I expected a “hockey stick” curve that’s characteristic of power law models, but I didn’t expect one like this. The hockey stick breaks upwards at around position 870 on the U.S. Top Grossing list. With about 1.2 million apps in the App Store at the time the data was collected, that arguably puts 99.93% of apps in the “long tail” of the App Store. The “head” of the App Store, those 870 top grossing apps that make up 0.07% of the App Store population, collect over 40% of the App Store revenue that’s paid out.

Luckily, there’s a lot of money to be made in that long tail. At the top of the long tail, in position 871 on the U.S. Top Grossing list, an app still makes over $700 in revenue per day. That’s almost $260,000 per year. Even number 1,908 on the U.S. Top Grossing list makes over $100,000 per year. In fact all apps above number 3,175 on the U.S. Top Grossing list produce enough revenue to at least make its developer the United States household median income for 2014 ($53,891). And this is just for a single app. Most indies I know develop more than one app simultaneously. Developers who can put together a collection of apps that rank at about 6000 on the U.S. Top Grossing list (about $25,000 in revenue per year) stand a good chance of building an app business that can sustain them and their families.

Now, all of that is not to suggest that it’s easy to build a sustainable app business. It’s not. But, by doing some basic business things right – like finding a profitable niche, solving a painful problem, effectively marketing apps, and generally doing the things that have been suggested time and again at conferences and on podcasts – a developer can dramatically increase his odds of out performing the multitudes that just slap any old thing up on the App Store and hope for the best.
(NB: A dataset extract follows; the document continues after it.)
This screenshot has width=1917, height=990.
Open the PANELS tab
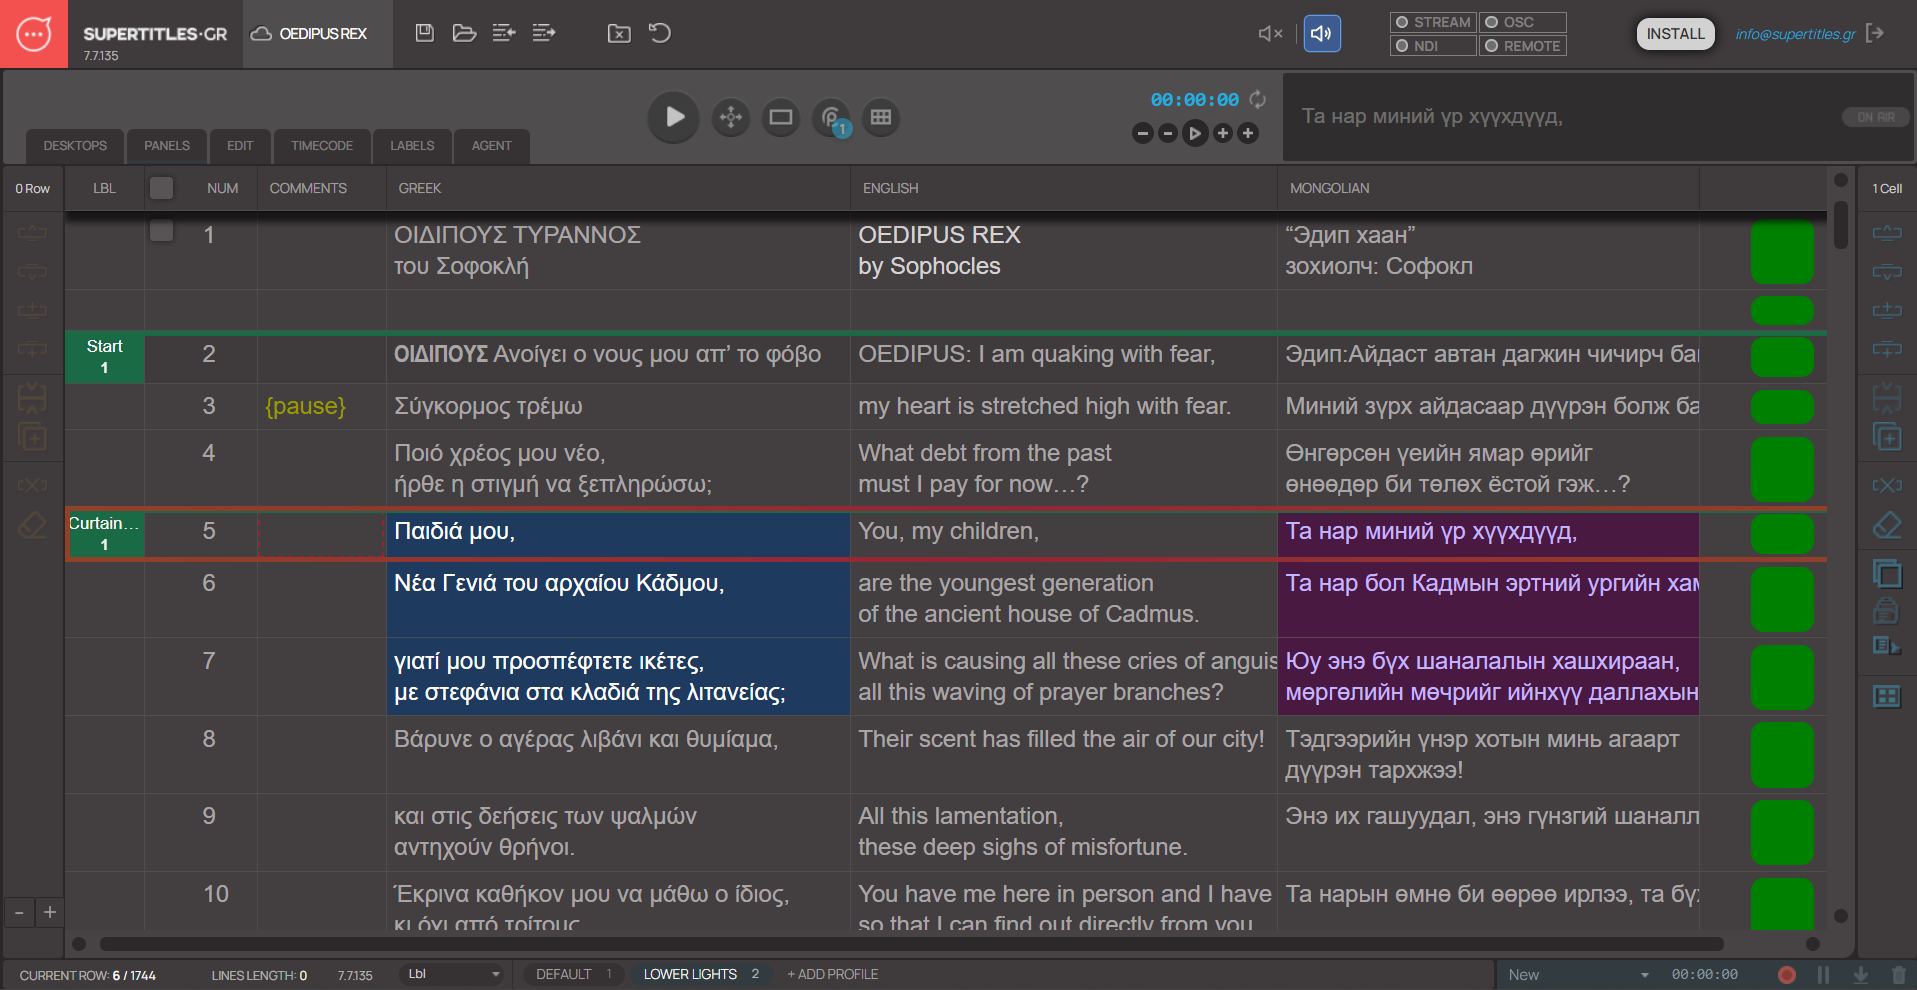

So, with even fewer people than I expected making “yacht and helicopter money” in the App Store, I remain hopeful for my fellow developers. There’s a lot money circulating in the ecosystem, and a developer operating at indie scale only needs a little bit of it. It seems that even with the revenue curve tilted so heavily towards the big hits, the shape of the App Store still allows room for sustainable businesses to develop in the long tail. It seems that developers who work hard, mind the details, and treat their business like a business have a real chance of making it.

Note: I’ve posted a follow-up to this article titled, The Shape of the App Store, Redux that responds to some valid criticism that’s been received regarding the data set used here.

Update Jan (20° 20°)15: This post was updated to clarify that an app’s rank in the U.S. Top Grossing list is being compared to its global revenue.